#### Stored rows:
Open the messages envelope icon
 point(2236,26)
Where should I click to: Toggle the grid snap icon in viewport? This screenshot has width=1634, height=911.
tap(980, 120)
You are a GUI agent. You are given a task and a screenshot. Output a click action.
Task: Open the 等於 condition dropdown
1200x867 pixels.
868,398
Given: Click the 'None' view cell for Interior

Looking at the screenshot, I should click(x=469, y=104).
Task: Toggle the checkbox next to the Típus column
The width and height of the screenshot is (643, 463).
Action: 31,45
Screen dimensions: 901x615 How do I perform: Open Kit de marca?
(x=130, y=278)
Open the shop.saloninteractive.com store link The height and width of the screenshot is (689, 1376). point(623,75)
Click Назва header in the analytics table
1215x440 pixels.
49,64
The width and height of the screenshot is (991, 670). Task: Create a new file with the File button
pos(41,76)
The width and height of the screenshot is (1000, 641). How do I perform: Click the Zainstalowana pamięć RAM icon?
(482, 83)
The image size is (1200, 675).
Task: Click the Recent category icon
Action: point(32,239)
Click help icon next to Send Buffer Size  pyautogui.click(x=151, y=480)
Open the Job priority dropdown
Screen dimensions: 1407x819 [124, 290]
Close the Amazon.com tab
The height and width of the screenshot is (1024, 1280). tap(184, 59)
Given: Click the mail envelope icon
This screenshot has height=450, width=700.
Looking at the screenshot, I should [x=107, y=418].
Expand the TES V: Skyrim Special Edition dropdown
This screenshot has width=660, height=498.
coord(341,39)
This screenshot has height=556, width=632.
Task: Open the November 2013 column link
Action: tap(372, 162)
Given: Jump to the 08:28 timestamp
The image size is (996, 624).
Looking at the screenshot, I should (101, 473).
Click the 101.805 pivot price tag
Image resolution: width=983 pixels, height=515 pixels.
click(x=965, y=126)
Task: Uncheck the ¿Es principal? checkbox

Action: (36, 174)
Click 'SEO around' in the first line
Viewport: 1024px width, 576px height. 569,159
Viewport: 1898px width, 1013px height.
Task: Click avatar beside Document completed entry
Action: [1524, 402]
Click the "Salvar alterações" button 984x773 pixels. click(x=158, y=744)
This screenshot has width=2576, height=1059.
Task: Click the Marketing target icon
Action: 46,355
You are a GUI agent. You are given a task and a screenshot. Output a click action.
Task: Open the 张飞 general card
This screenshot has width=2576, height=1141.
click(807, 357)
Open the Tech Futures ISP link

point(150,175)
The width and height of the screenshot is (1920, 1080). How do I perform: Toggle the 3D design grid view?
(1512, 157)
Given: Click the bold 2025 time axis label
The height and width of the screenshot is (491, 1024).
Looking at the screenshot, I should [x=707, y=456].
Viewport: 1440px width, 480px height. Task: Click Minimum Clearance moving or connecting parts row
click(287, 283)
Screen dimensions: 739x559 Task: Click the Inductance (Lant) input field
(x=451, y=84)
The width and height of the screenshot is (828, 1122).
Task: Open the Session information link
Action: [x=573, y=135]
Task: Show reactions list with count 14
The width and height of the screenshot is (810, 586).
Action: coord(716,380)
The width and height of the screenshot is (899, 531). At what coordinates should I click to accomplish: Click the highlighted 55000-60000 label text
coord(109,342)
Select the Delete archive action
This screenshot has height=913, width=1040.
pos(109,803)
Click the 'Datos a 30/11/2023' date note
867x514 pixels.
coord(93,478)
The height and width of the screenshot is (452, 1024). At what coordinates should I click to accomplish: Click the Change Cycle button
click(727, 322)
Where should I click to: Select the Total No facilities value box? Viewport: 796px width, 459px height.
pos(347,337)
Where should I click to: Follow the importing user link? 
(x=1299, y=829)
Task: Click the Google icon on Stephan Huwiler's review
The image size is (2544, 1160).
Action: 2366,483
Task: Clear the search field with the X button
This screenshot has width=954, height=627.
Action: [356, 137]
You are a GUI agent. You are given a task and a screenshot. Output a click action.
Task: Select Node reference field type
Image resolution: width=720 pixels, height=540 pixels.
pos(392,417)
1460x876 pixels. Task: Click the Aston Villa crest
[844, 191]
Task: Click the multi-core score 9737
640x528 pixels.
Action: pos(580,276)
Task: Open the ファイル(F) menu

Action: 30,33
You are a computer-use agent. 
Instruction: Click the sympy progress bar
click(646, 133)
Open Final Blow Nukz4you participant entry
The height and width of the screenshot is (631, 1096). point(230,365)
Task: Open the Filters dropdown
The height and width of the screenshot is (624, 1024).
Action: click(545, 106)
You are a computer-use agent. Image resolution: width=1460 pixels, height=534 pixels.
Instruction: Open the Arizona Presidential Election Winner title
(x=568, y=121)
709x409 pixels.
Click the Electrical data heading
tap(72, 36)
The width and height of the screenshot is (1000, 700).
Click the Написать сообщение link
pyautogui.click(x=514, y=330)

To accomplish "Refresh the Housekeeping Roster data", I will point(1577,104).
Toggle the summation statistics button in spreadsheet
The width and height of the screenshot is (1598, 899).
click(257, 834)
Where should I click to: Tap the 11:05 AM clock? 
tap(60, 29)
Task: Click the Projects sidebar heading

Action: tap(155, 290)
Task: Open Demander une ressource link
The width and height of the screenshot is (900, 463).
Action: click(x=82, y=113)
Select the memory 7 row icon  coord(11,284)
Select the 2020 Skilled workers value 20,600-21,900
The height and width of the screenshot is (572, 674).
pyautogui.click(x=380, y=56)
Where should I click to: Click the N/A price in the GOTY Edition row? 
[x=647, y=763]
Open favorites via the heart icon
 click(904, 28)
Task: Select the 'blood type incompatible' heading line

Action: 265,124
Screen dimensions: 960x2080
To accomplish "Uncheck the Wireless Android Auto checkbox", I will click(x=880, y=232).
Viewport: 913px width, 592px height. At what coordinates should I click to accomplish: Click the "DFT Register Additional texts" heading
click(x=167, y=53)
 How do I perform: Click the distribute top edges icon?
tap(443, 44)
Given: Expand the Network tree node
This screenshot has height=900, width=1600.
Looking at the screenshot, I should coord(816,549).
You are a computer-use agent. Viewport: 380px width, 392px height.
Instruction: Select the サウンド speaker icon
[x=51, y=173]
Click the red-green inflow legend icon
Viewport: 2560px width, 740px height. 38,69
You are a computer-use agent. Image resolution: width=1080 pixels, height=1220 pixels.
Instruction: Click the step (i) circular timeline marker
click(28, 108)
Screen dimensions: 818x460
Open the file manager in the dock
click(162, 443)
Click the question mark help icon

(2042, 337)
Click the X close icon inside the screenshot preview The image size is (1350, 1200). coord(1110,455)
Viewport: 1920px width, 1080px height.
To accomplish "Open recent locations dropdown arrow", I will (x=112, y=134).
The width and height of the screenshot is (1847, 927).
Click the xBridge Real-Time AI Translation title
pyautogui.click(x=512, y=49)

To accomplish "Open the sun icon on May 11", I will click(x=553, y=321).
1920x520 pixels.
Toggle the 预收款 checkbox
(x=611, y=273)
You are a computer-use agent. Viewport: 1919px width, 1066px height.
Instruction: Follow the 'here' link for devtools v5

#### To be done:
Convert the records above into a JSON list of strings, with one string for each line and blank lines omitted.

#### Exercise result:
[
  "Open the messages envelope icon",
  " point(2236,26)",
  "Where should I click to: Toggle the grid snap icon in viewport? This screenshot has width=1634, height=911.",
  "tap(980, 120)",
  "You are a GUI agent. You are given a task and a screenshot. Output a click action.",
  "Task: Open the 等於 condition dropdown",
  "1200x867 pixels.",
  "868,398",
  "Given: Click the 'None' view cell for Interior",
  "Looking at the screenshot, I should click(x=469, y=104).",
  "Task: Toggle the checkbox next to the Típus column",
  "The width and height of the screenshot is (643, 463).",
  "Action: 31,45",
  "Screen dimensions: 901x615 How do I perform: Open Kit de marca?",
  "(x=130, y=278)",
  "Open the shop.saloninteractive.com store link The height and width of the screenshot is (689, 1376). point(623,75)",
  "Click Назва header in the analytics table",
  "1215x440 pixels.",
  "49,64",
  "The width and height of the screenshot is (991, 670). Task: Create a new file with the File button",
  "pos(41,76)",
  "The width and height of the screenshot is (1000, 641). How do I perform: Click the Zainstalowana pamięć RAM icon?",
  "(482, 83)",
  "The image size is (1200, 675).",
  "Task: Click the Recent category icon",
  "Action: point(32,239)",
  "Click help icon next to Send Buffer Size  pyautogui.click(x=151, y=480)",
  "Open the Job priority dropdown",
  "Screen dimensions: 1407x819 [124, 290]",
  "Close the Amazon.com tab",
  "The height and width of the screenshot is (1024, 1280). tap(184, 59)",
  "Given: Click the mail envelope icon",
  "This screenshot has height=450, width=700.",
  "Looking at the screenshot, I should [x=107, y=418].",
  "Expand the TES V: Skyrim Special Edition dropdown",
  "This screenshot has width=660, height=498.",
  "coord(341,39)",
  "This screenshot has height=556, width=632.",
  "Task: Open the November 2013 column link",
  "Action: tap(372, 162)",
  "Given: Jump to the 08:28 timestamp",
  "The image size is (996, 624).",
  "Looking at the screenshot, I should (101, 473).",
  "Click the 101.805 pivot price tag",
  "Image resolution: width=983 pixels, height=515 pixels.",
  "click(x=965, y=126)",
  "Task: Uncheck the ¿Es principal? checkbox",
  "Action: (36, 174)",
  "Click 'SEO around' in the first line",
  "Viewport: 1024px width, 576px height. 569,159",
  "Viewport: 1898px width, 1013px height.",
  "Task: Click avatar beside Document completed entry",
  "Action: [1524, 402]",
  "Click the \"Salvar alterações\" button 984x773 pixels. click(x=158, y=744)",
  "This screenshot has width=2576, height=1059.",
  "Task: Click the Marketing target icon",
  "Action: 46,355",
  "You are a GUI agent. You are given a task and a screenshot. Output a click action.",
  "Task: Open the 张飞 general card",
  "This screenshot has width=2576, height=1141.",
  "click(807, 357)",
  "Open the Tech Futures ISP link",
  "point(150,175)",
  "The width and height of the screenshot is (1920, 1080). How do I perform: Toggle the 3D design grid view?",
  "(1512, 157)",
  "Given: Click the bold 2025 time axis label",
  "The height and width of the screenshot is (491, 1024).",
  "Looking at the screenshot, I should [x=707, y=456].",
  "Viewport: 1440px width, 480px height. Task: Click Minimum Clearance moving or connecting parts row",
  "click(287, 283)",
  "Screen dimensions: 739x559 Task: Click the Inductance (Lant) input field",
  "(x=451, y=84)",
  "The width and height of the screenshot is (828, 1122).",
  "Task: Open the Session information link",
  "Action: [x=573, y=135]",
  "Task: Show reactions list with count 14",
  "The width and height of the screenshot is (810, 586).",
  "Action: coord(716,380)",
  "The width and height of the screenshot is (899, 531). At what coordinates should I click to accomplish: Click the highlighted 55000-60000 label text",
  "coord(109,342)",
  "Select the Delete archive action",
  "This screenshot has height=913, width=1040.",
  "pos(109,803)",
  "Click the 'Datos a 30/11/2023' date note",
  "867x514 pixels.",
  "coord(93,478)",
  "The height and width of the screenshot is (452, 1024). At what coordinates should I click to accomplish: Click the Change Cycle button",
  "click(727, 322)",
  "Where should I click to: Select the Total No facilities value box? Viewport: 796px width, 459px height.",
  "pos(347,337)",
  "Where should I click to: Follow the importing user link? ",
  "(x=1299, y=829)",
  "Task: Click the Google icon on Stephan Huwiler's review",
  "The image size is (2544, 1160).",
  "Action: 2366,483",
  "Task: Clear the search field with the X button",
  "This screenshot has width=954, height=627.",
  "Action: [356, 137]",
  "You are a GUI agent. You are given a task and a screenshot. Output a click action.",
  "Task: Select Node reference field type",
  "Image resolution: width=720 pixels, height=540 pixels.",
  "pos(392,417)",
  "1460x876 pixels. Task: Click the Aston Villa crest",
  "[844, 191]",
  "Task: Click the multi-core score 9737",
  "640x528 pixels.",
  "Action: pos(580,276)",
  "Task: Open the ファイル(F) menu",
  "Action: 30,33",
  "You are a computer-use agent. ",
  "Instruction: Click the sympy progress bar",
  "click(646, 133)",
  "Open Final Blow Nukz4you participant entry",
  "The height and width of the screenshot is (631, 1096). point(230,365)",
  "Task: Open the Filters dropdown",
  "The height and width of the screenshot is (624, 1024).",
  "Action: click(545, 106)",
  "You are a computer-use agent. Image resolution: width=1460 pixels, height=534 pixels.",
  "Instruction: Open the Arizona Presidential Election Winner title",
  "(x=568, y=121)",
  "709x409 pixels.",
  "Click the Electrical data heading",
  "tap(72, 36)",
  "The width and height of the screenshot is (1000, 700).",
  "Click the Написать сообщение link",
  "pyautogui.click(x=514, y=330)",
  "To accomplish \"Refresh the Housekeeping Roster data\", I will point(1577,104).",
  "Toggle the summation statistics button in spreadsheet",
  "The width and height of the screenshot is (1598, 899).",
  "click(257, 834)",
  "Where should I click to: Tap the 11:05 AM clock? ",
  "tap(60, 29)",
  "Task: Click the Projects sidebar heading",
  "Action: tap(155, 290)",
  "Task: Open Demander une ressource link",
  "The width and height of the screenshot is (900, 463).",
  "Action: click(x=82, y=113)",
  "Select the memory 7 row icon  coord(11,284)",
  "Select the 2020 Skilled workers value 20,600-21,900",
  "The height and width of the screenshot is (572, 674).",
  "pyautogui.click(x=380, y=56)",
  "Where should I click to: Click the N/A price in the GOTY Edition row? ",
  "[x=647, y=763]",
  "Open favorites via the heart icon",
  " click(904, 28)",
  "Task: Select the 'blood type incompatible' heading line",
  "Action: 265,124",
  "Screen dimensions: 960x2080",
  "To accomplish \"Uncheck the Wireless Android Auto checkbox\", I will click(x=880, y=232).",
  "Viewport: 913px width, 592px height. At what coordinates should I click to accomplish: Click the \"DFT Register Additional texts\" heading",
  "click(x=167, y=53)",
  " How do I perform: Click the distribute top edges icon?",
  "tap(443, 44)",
  "Given: Expand the Network tree node",
  "This screenshot has height=900, width=1600.",
  "Looking at the screenshot, I should coord(816,549).",
  "You are a computer-use agent. Viewport: 380px width, 392px height.",
  "Instruction: Select the サウンド speaker icon",
  "[x=51, y=173]",
  "Click the red-green inflow legend icon",
  "Viewport: 2560px width, 740px height. 38,69",
  "You are a computer-use agent. Image resolution: width=1080 pixels, height=1220 pixels.",
  "Instruction: Click the step (i) circular timeline marker",
  "click(28, 108)",
  "Screen dimensions: 818x460",
  "Open the file manager in the dock",
  "click(162, 443)",
  "Click the question mark help icon",
  "(2042, 337)",
  "Click the X close icon inside the screenshot preview The image size is (1350, 1200). coord(1110,455)",
  "Viewport: 1920px width, 1080px height.",
  "To accomplish \"Open recent locations dropdown arrow\", I will (x=112, y=134).",
  "The width and height of the screenshot is (1847, 927).",
  "Click the xBridge Real-Time AI Translation title",
  "pyautogui.click(x=512, y=49)",
  "To accomplish \"Open the sun icon on May 11\", I will click(x=553, y=321).",
  "1920x520 pixels.",
  "Toggle the 预收款 checkbox",
  "(x=611, y=273)",
  "You are a computer-use agent. Viewport: 1919px width, 1066px height.",
  "Instruction: Follow the 'here' link for devtools v5"
]